Doctor wonders about health damage
There are no studies linking pollution with health problems. But Dr. Case Kolff, who has practiced at the SeaMar Clinic on 14th South for more than a decade, says many of his Latino patients from South Park report respiratory ailments. He wonders if it has anything to do with the air they breathe.
Beal says he has found crawdads with extra legs in South 96th Stream. He says he knows workers from a local industrial plant with cuts on their hands that never seem to heal.
He suspects South Park's demographics have a lot to do with its degraded environment. Low-income people who worry about where their next meal is coming from don't have much time to worry about pollution, he says.
Race may play a role, too. Bill Brokaw, president of the South Park Area Redevelopment Committee, a community group, says ethnic divisions have prevented South Park from uniting to improve the neighborhood.
"One group won't talk to another group," he says. "There's no getting together."
Brokaw says city officials don't return his phone calls. Beal wonders if South Park's contaminated sites might be cleaned up faster if the community were whiter and wealthier.

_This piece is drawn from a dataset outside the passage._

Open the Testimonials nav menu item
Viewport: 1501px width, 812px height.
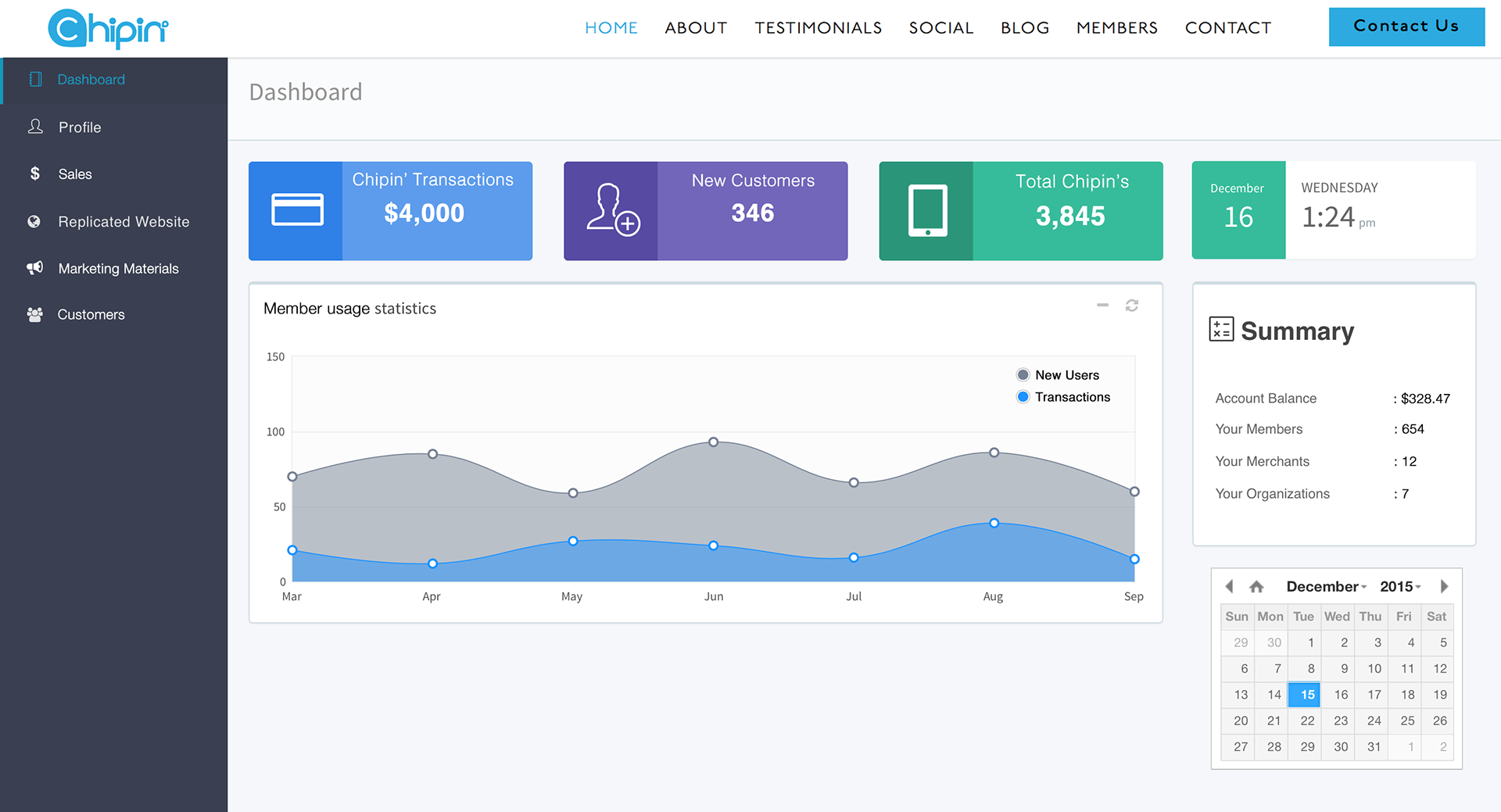click(x=818, y=28)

"The people in the agencies tell me this isn't Laurelhurst, this is South Park, so what do I expect?" Beal says.
"I don't see a lot of environmental justice. I see a lot of environmental injustice."
MILESTONES IN THE ENVIRONMENTAL-JUSTICE MOVEMENT
-- 1982: More than 500 arrested in civil-disobedience campaign against proposed toxic-waste landfill in predominantly African-American Warren County, N.C.-- 1983: General Accounting Office, Congress' investigative arm, reports that three of four large hazardous-waste landfills in the Southeast are in predominantly poor, African-American counties.-- 1987: United Church of Christ Commission for Racial Justice, then headed by the Rev. Benjamin Chavis, releases study that concludes Hispanics and African-Americans are "strikingly over-represented" in communities with commercial hazardous-waste facilities. Chavis coins the term "environmental racism."-- 1988: Environmentalists, civil-rights activists and labor unions stage "Great Louisiana Toxics March" through so-called "Cancer Alley" between New Orleans and Baton Rouge.-- 1990: Civil-rights and minority groups charge nation's major environmental groups with racism in their hiring practices, and with promoting "policies that emphasize the cleanup and preservation of the environment on the backs of working people in general and people of color in particular." Environmentalists promise to reform.-- 1992: EPA task force concludes income, not race, is prime factor in exposure to environmental risk. Chavis and others disagree.-- 1992:National Law Journal report concludes EPA takes longer to identify Superfund sites in minority communities, and imposes smaller fines on polluters in those neighborhoods.-- 1993: EPA announces it will investigate whether siting of hazardous-waste treatment plants in African-American communities in Louisiana and Mississippi violates civil-rights laws.-- Feb. 11, 1994: President Clinton signs executive order on environmental justice, calling all federal agencies to adopt strategies to reverse and prohibit environmental inequities.